* Opdrachten:
**a)** Van welke gemeente is het bestemmingsplan dat in de selectie wordt genoemd?
**b)** Herhaal het deel van de selectie tussen "Artikel 1 Begrippen" en "van deze gronden.", beide grenzen inbegrepen.

* Selectie:
......

Naam van het plan: Zorgcomplex ’t Laar
Status: vastgesteld
Plan identificatie: NL.IMRO.0866.BP00218-0301
1 Inleidende regels
 
Artikel 1 Begrippen
 
1.1 Plan
Het bestemmingsplan “Zorgcomplex ’t Laar” van de gemeente Waalre.
 
1.2 Bestemmingsplan
De geometrisch bepaalde planobjecten als vervat in het GML-bestand NL.IMRO.0866.BP00218-0301 met de bijbehorende regels en eventuele bijlagen.
 
1.3 Aanduiding
Een geometrisch bepaald vlak of figuur, waarmee gronden zijn aangeduid, waar ingevolge de regels, regels worden gesteld ten aanzien van het gebruik en/of het bebouwen van deze gronden.
 
1.4 Bebouwing
Eén of meer gebouwen en/of bouwwerken geen gebouwen zijnde.
 
1.5 Bebouwingspercentage
Een in de regels of op de verbeelding aangegeven percentage dat de grootte van het gedeelte van het bouwvlak of bouwperceel aangeeft, dat maximaal mag worden bebouwd, tenzij in de regels anders is bepaald.
 
1.6 Bedrijf
Een inrichting of instelling gericht op het bedrijfsmatig voortbrengen, vervaardigen, bewerken, opslaan, installeren en/of herstellen van goederen dan wel het bedrijfsmatig verlenen van diensten, aan huis verbonden beroepen daaronder niet begrepen.
 
1.7 Bestaand
  1. bij bouwwerken; een bouwwerk dat op het moment van terinzagelegging van het vastgesteld van het plan bestaat of wordt gebouwd, dan wel nadien kan worden gebouwd krachtens een omgevingsvergunning, waarvoor de aanvraag vóór het tijdstip van terinzagelegging is ingediend, tenzij in de regels anders is bepaald;
  2. bij gebruik: het gebruik dat op het moment van terinzagelegging van het vastgesteld van het plan bestaat, tenzij in de regels anders is bepaald.
 
1.8 Bestemmingsgrens
Een op de verbeelding aangegeven lijn, die de grens vormt van een bestemmingsvlak.
 
1.9 Bestemmingsvlak
Een op de verbeelding aangegeven vlak met eenzelfde bestemming.
 
1.10 Bijbehorend bouwwerk
Uitbreiding van een hoofdgebouw dan wel functioneel met een zich op hetzelfde perceel bevindend hoofdgebouw verbonden, daar al dan niet tegen aangebouwd op de grond staand gebouw of ander bouwwerk, met een dak, dat zowel qua afmetingen als architectonisch ondergeschikt is aan het hoofdgebouw.
 
1.11 Bijgebouw
Een gebouw behorende bij een op het zelfde bouwperceel gelegen hoofdgebouw.

......

* Brongegevens:
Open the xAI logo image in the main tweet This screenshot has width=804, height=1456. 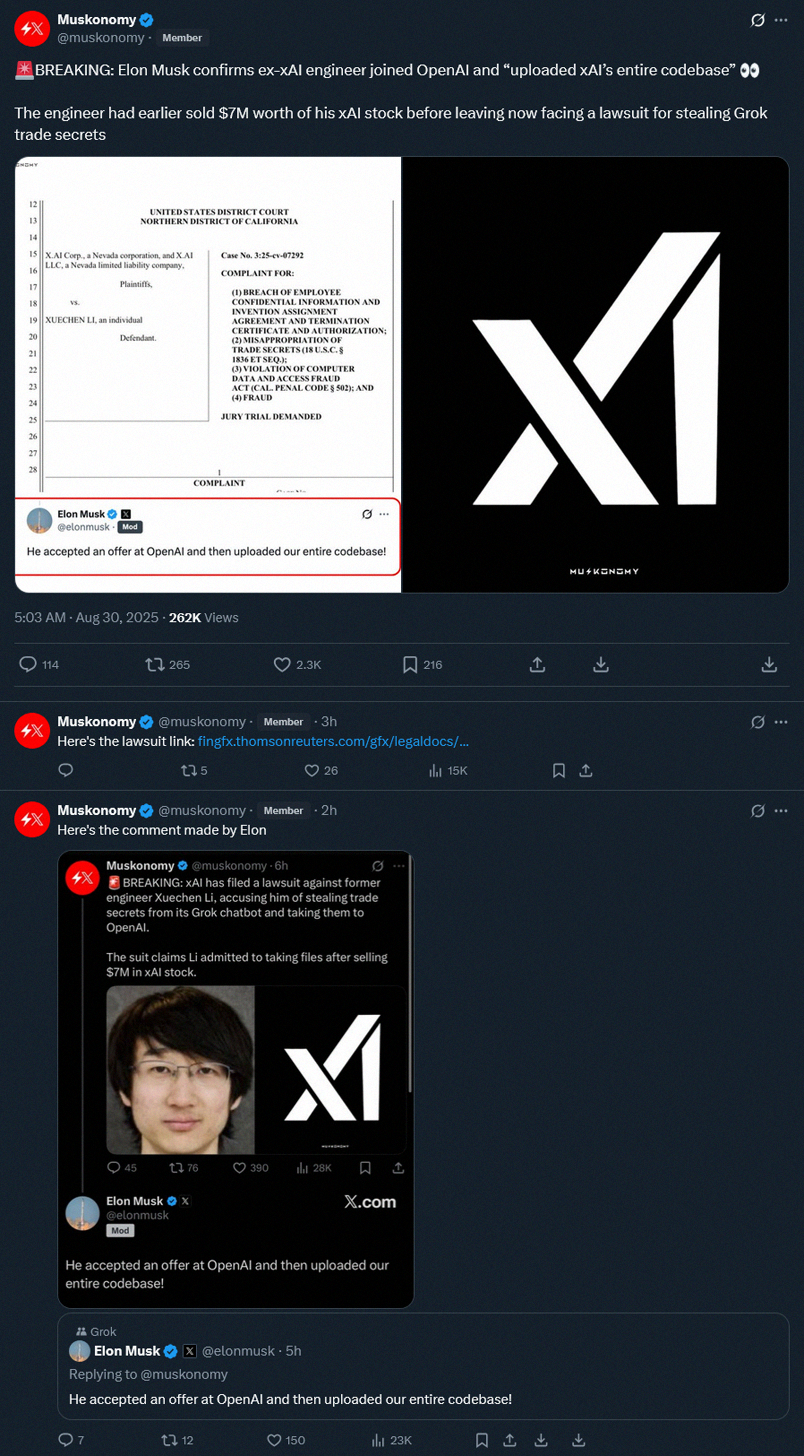point(595,375)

......

* Verwachte antwoorden:
**a)** Van de gemeente Waalre.

**b)**
Artikel 1 Begrippen
 
1.1 Plan
Het bestemmingsplan “Zorgcomplex ’t Laar” van de gemeente Waalre.
 
1.2 Bestemmingsplan
De geometrisch bepaalde planobjecten als vervat in het GML-bestand NL.IMRO.0866.BP00218-0301 met de bijbehorende regels en eventuele bijlagen.
 
1.3 Aanduiding
Een geometrisch bepaald vlak of figuur, waarmee gronden zijn aangeduid, waar ingevolge de regels, regels worden gesteld ten aanzien van het gebruik en/of het bebouwen van deze gronden.